Qualcuno ha voluto l’ecatombe di migranti a Lampedusa?

Molo-LampedusaDi Salvo Barbagallo

 

A giorni di distanza dalla tragedia di Lampedusa, mentre ancora centinaia di corpi giacciono nelle profondità del mare e dentro la stiva del barcone della morte, inquietanti interrogativi vengono necessariamente posti: l’ecatombe di migranti poteva essere evitata? Potranno essere evitati altri eventi terribili, che qualcuno ha già preannunciato come “probabili”?

La risposta la possono e la dovrebbero dare quanti governano l’Italia, quanto governano l’Europa, quanti governano i Paesi da dove partono i disperati in cerca di una vita che ritengono migliore di quella che vivono.

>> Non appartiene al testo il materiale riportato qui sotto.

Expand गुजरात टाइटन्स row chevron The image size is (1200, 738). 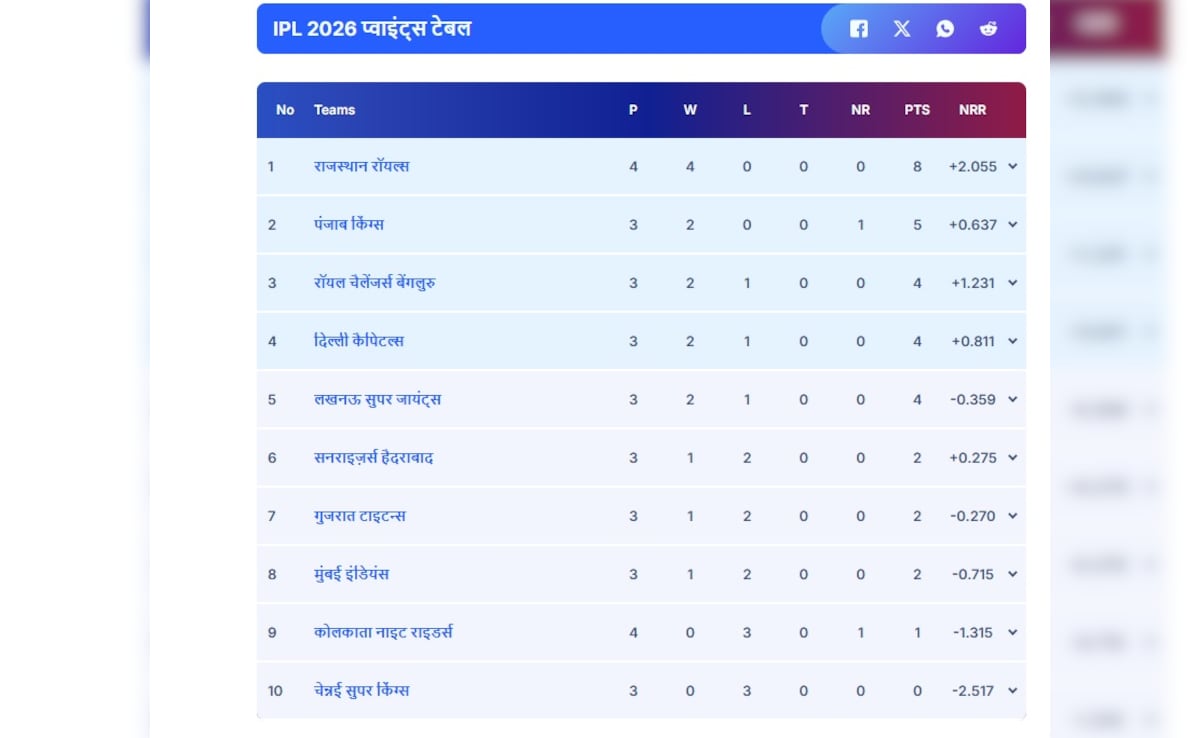[1012, 516]
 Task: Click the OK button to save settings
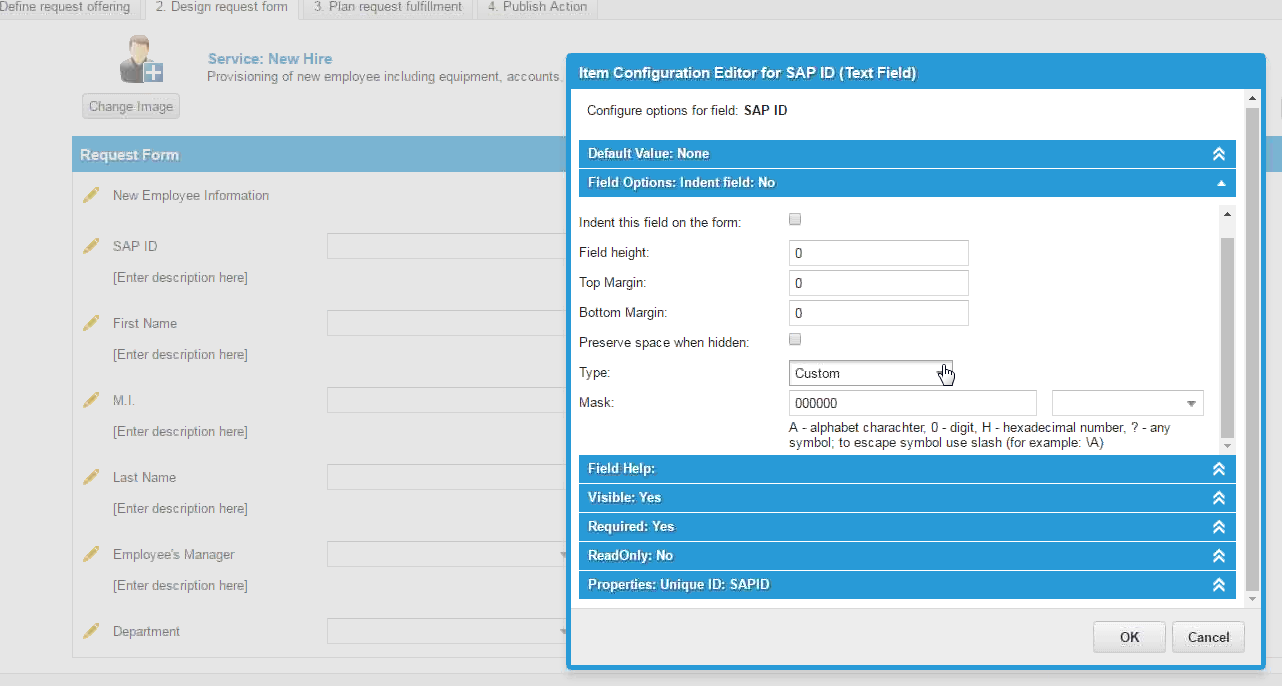(1128, 637)
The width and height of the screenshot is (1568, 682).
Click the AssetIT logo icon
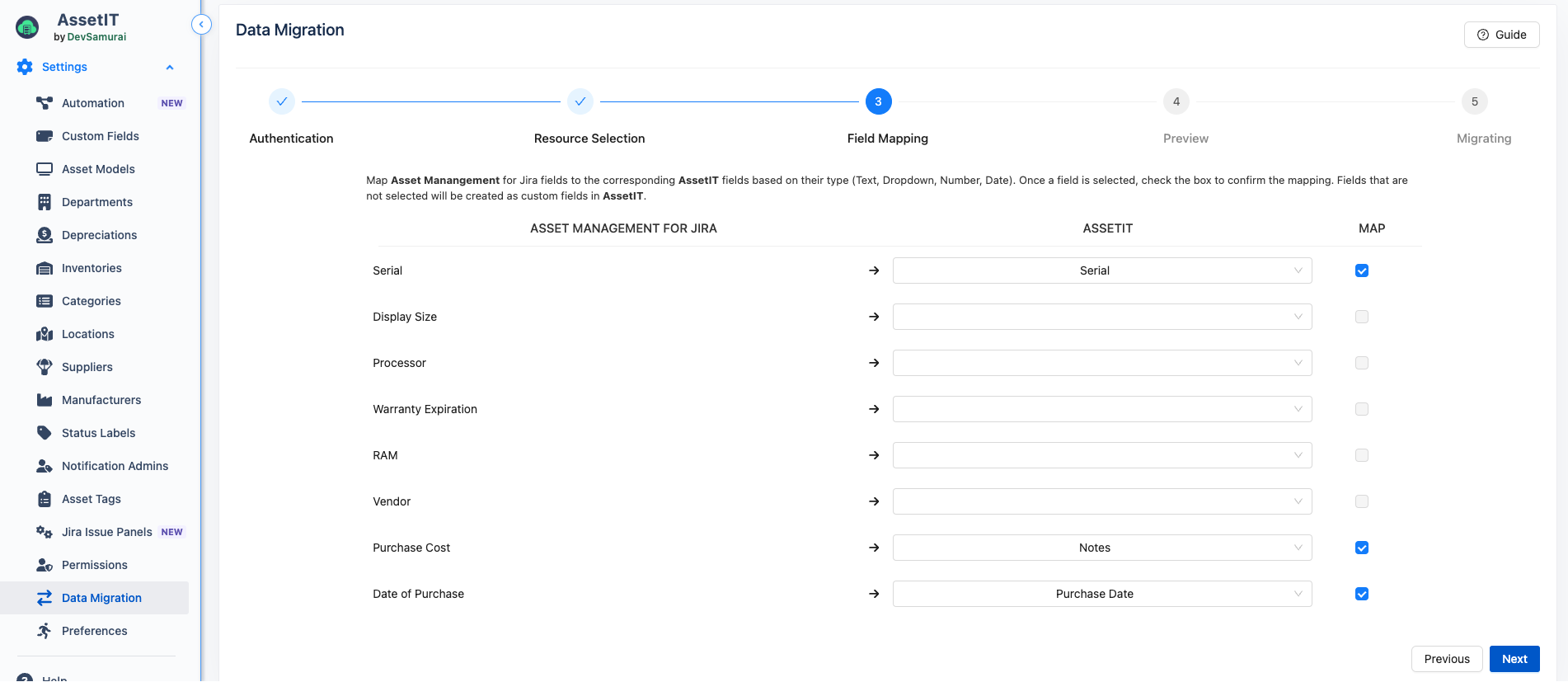coord(27,28)
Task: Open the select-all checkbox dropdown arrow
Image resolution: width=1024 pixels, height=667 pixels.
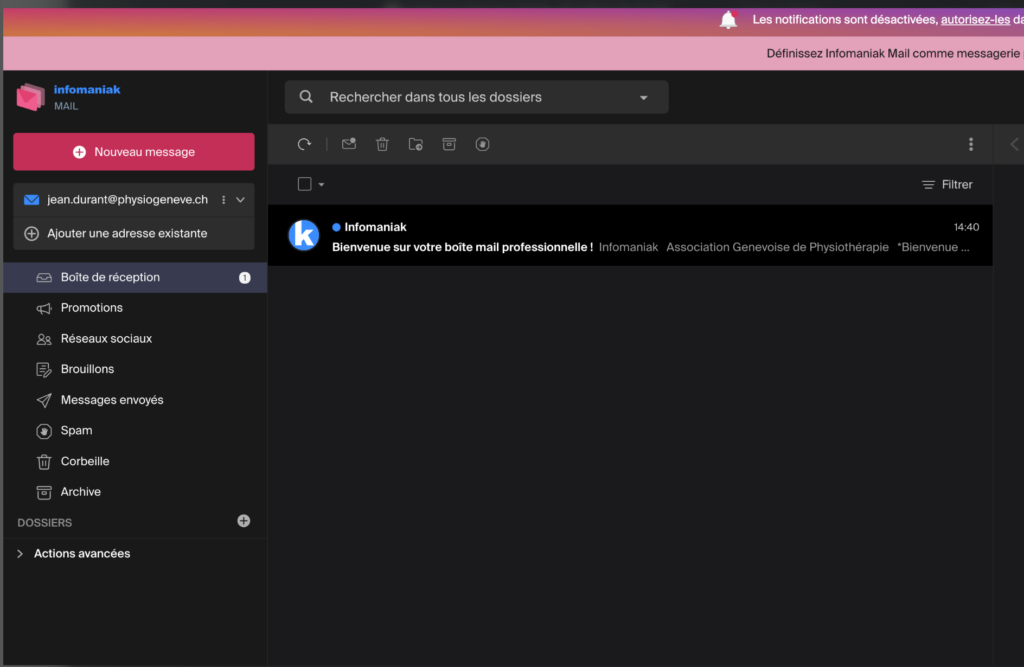Action: [321, 185]
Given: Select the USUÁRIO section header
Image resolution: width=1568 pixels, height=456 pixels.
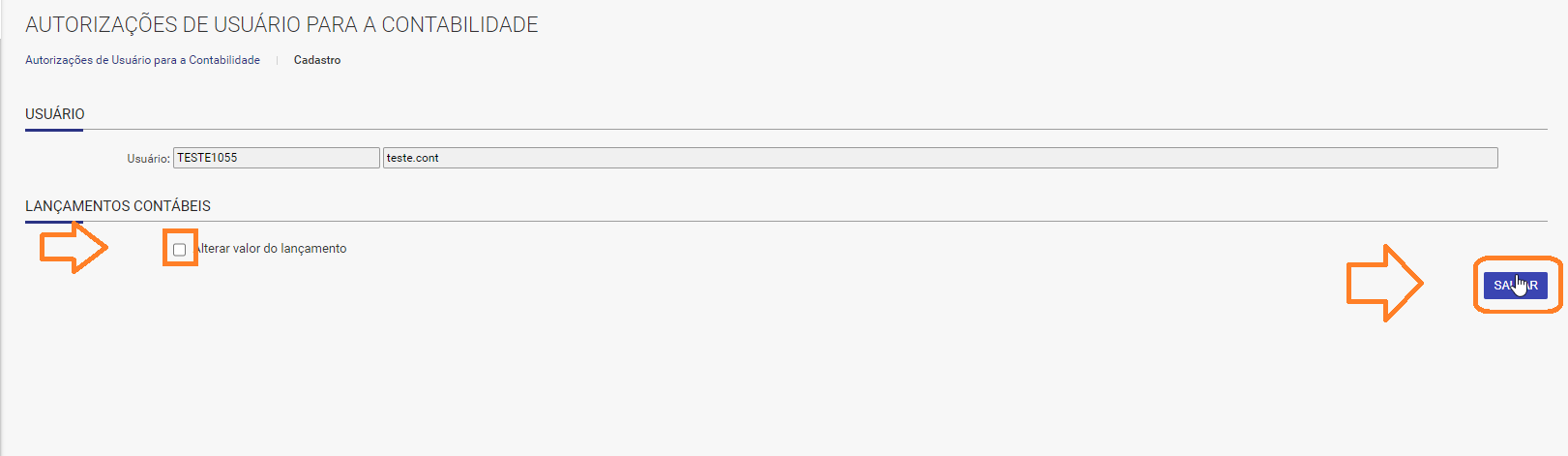Looking at the screenshot, I should pos(55,114).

In realtà gli strumenti operativi per prevenire ci sono: lo abbiamo scritto in tanti articoli. Questi strumenti, però, sembrano inefficaci, e subito affiora l’altro interrogativo: perché?

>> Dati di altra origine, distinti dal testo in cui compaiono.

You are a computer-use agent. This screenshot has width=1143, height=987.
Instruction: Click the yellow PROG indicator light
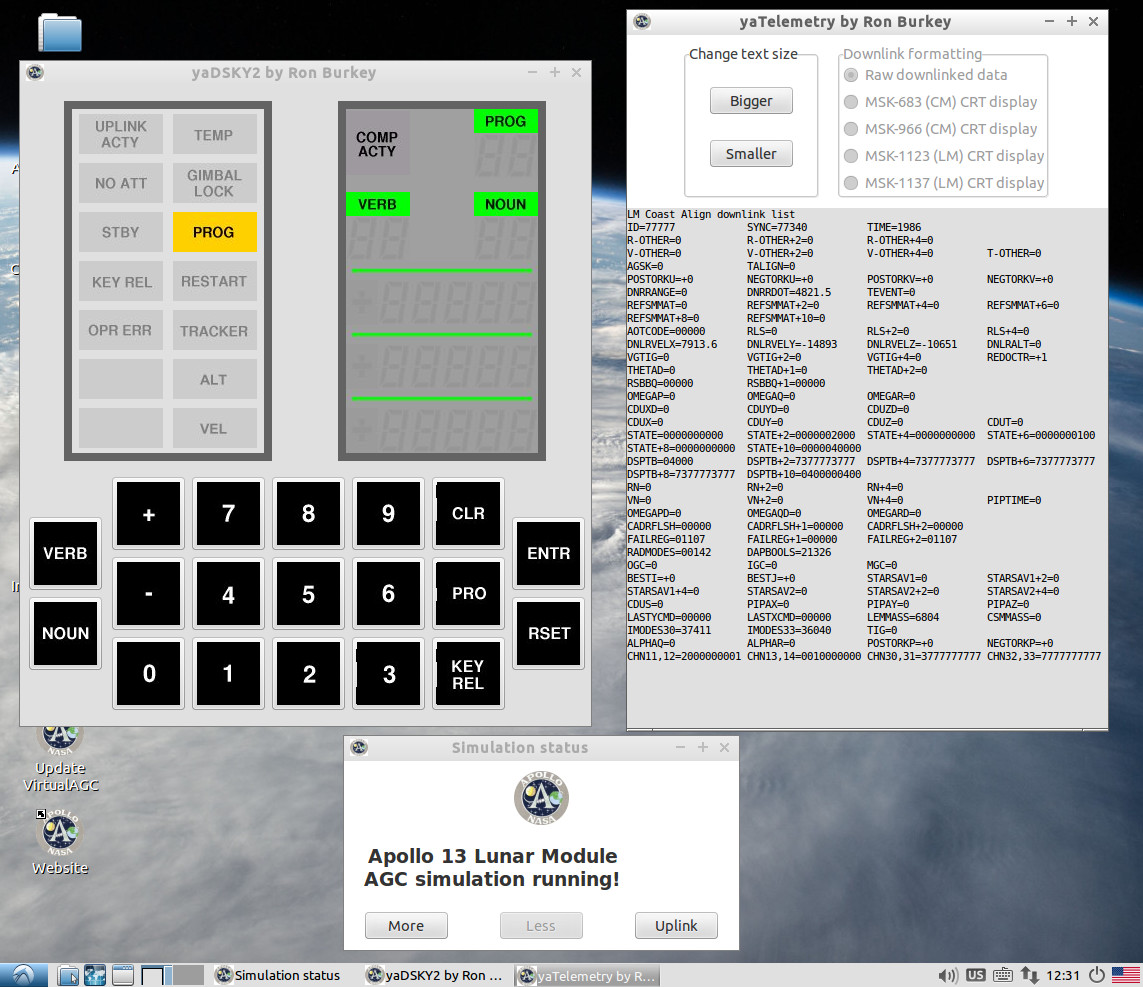pos(214,232)
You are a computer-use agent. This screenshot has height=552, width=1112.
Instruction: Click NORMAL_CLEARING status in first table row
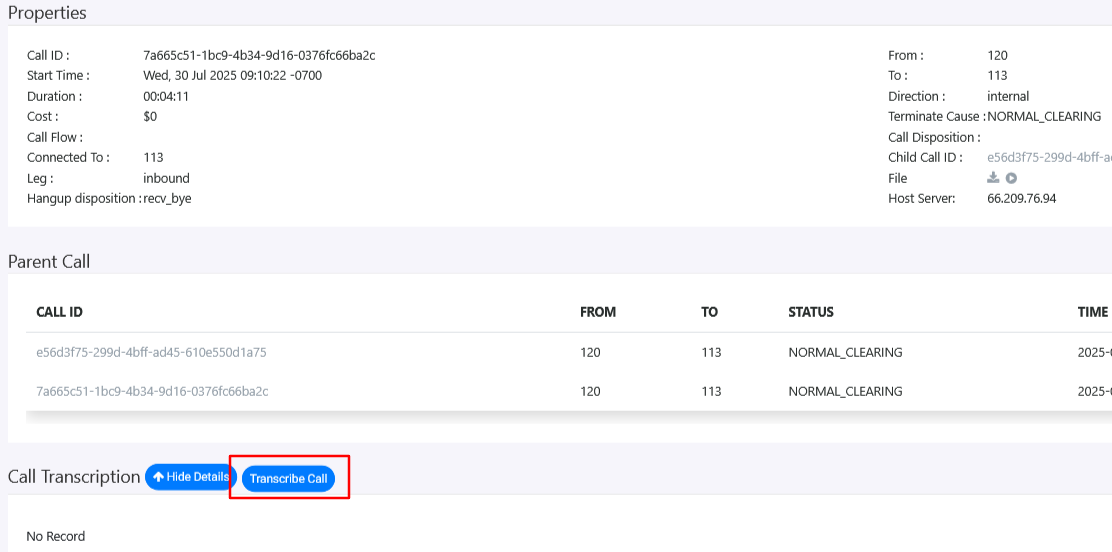[845, 352]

Le forze navali e aeree dei Paesi rivieraschi del Mediterraneo compiono periodicamente esercitazioni di “cooperazione” con lo scopo preciso di focalizzare e incrementare le capacità e la flessibilità nei più ampi interventi di cooperazione ed integrazione in operazioni di soccorso in mare”. Ma questi migranti, il cui flusso appare inarrestabile, a quanto pare, nessuno li vuole aiutare, nessuno li vuole “soccorrere”, nonostante che gli strumenti per farlo siano stati predisposti. I soccorsi sono demandati allo spontaneismo, alla buona volontà, al senso di umanità che hanno dimostrato in tante occasioni gli abitanti di Lampedusa, o di Scicli, o di altre località siciliane dove i migranti si sono diretti in cerca di una speranza. Disattesa.

Lo abbiamo scritto spesso: le parole non bastano, occorrono fatti, iniziative concrete, lo scaricabarile delle responsabilità non serve, la compassione è un alibi dietro al quale ormai non si può nascondere nessuno.

Non ci stancheremo di ripeterlo: Con cadenze programmate periodicamente nell’area del Mediterraneo si tengono esercitazioni aeronavali interforze alle quali prendono parte unità navali ed aerei di Paesi come l’Italia, Malta, Tunisia, Algeria. Libia. Marocco, Spagna, ed altre nazioni rivierasche. L’ultima di queste esercitazioni (la diciannovesima) si è tenuta nel giugno scorso, la “Canale 13”. A che servono queste esercitazioni se poi si verificano episodi dove perdono la vita centinaia e centinaia di esseri umani?

Ecco perché gli interrogativi che la gente si pone vanno considerati veramente inquietanti: è come se ci fosse una volontà, ovviamente non espressa, che simili tragedie si verifichino. Forse non tanto per un disprezzo verso la vita di un essere umano, forse soltanto per mettere in luce un problema che è di tutti. Se così fosse tutti i Paesi interessati – mediterranei ed europei – si sarebbero macchiati di colpe che nessuno potrebbe cancellare.

Non ci stancheremo di tornare su questi aspetti della tragedia: qualcuno, prima o poi, dovrà dare risposte, dovrà rendere conto del proprio operato. Se non lo farà alla giustizia terrena, lo dovrà fare alla Giustizia Divina.